Où l'on reparle du Verdoyant


Et pour finir, last but not least, où il est fait mention de Khidir, mon prophète fétiche.

"Pour accomplir l'union de l'Âme et de l'Intelligence, il faut imiter Khezr. Le roman, pris dans son entier, a pour sens ésotérique cette simple injonction : se faire le disciple de Khezr.

Ce personnage, Khadir ou Khezr, est le guide initiatique de Moïse, selon une brève séquence du Coran (sourate La Caverne, XVIII, 59-81). Par l'exemple, il enseigne au prophète la vérité intérieure de la révélation littérale, secret dont il est le dépositaire. C'est pourquoi dans l'islam shî'ite, Khezr sera l'homologue de la personne de l'Imâm éternel, qui possède la science du sens caché, tandis que Moïse représentera la mission éternelle de la prophétie, la révélation du sens apparent. Le prophète possédera la double science de l'apparent et du caché en recevant la lumière dévolue à Khezr. C'est aussi par Khezr que le pèlerin intérieur passe par la religion de l'obéissance légale à la vérité ésotérique de cette loi. Khezr se trouve également identifié à Elie.

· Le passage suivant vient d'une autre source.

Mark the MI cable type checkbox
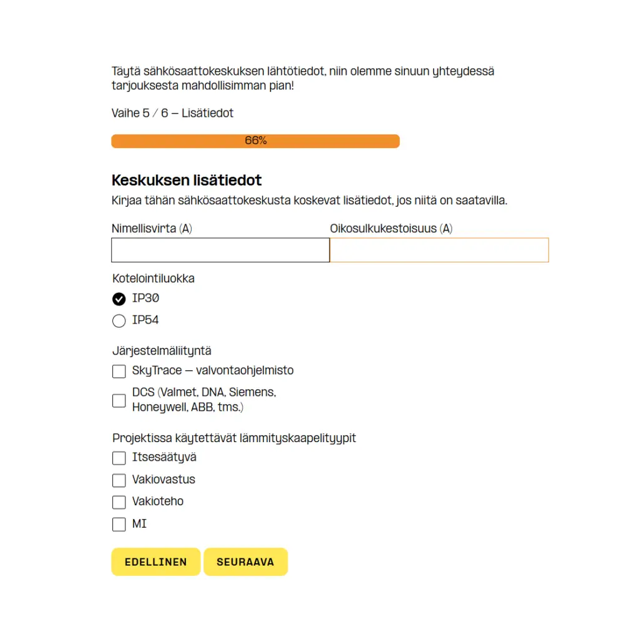[x=119, y=525]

Dans la perspective du soufisme, que nous retrouvons ici chez Nezâmi, il est le maître spirituel invisible, qui parle au coeur, l'organe par excellence de la révélation authentique. Il n'est point tel maître singulier à qui il faudrait offrir une obédience toute extérieure, mais, selon Henry Corbin, "Khezr est le maître de tous les sans-maître parce qu'il montre à tous ceux dont il est le maître comment être ce qu'il est lui-même : celui qui atteint la Source de la Vie... Il conduit chacun à sa propre théophanie."

Prendre Khezr pour guide, c'est éprouver la liberté intérieure suprême, répondre à la liberté infinie de l'impératif divin, en une coalescence où l'on ne contemple pas seulement la théophanie, mais où l'on se rend apte à devenir le miroir épiphanique lui-même, quand la théophanie se déploie dans le Soi. La médiation de ce devenir théophanique est Khezr. C'est pourquoi suivre Khezr, c'est devenir Khezr, selon l'annonce du Sage au disciple, telle que la rapporte Sohravardi dans le Récit de l'archange empourpré : "Si tu es Khezr, à travers la montagne de Qâf, sans peine, toi aussi, tu peux passer." Nous pouvons alors comprendre où se situe la scène utlime, poignante, du prince Bahrâm : la terre se fend, étroitement, une grotte s'ouvre en ce lieu que désigne, chez Sohravardi comme chez tant d'autres mystiques, la montagne de Qâf : la limite géographique des sept climats, le seuil de l'outre-monde. Ayant pérégriné par les sept climats et les sept couleurs, selon chaque nuit passée en compagnie de chaque épiphanie, chaque princesse dans l'épopée d'amour, le prince abandonne les sept climats et leur miroir féminin pour devenir Khezr, celui qui n'a cessé de le guider intérieurement et assumer la théophanie suprême."


"Postface aux Sept portraits", Christian Jambet.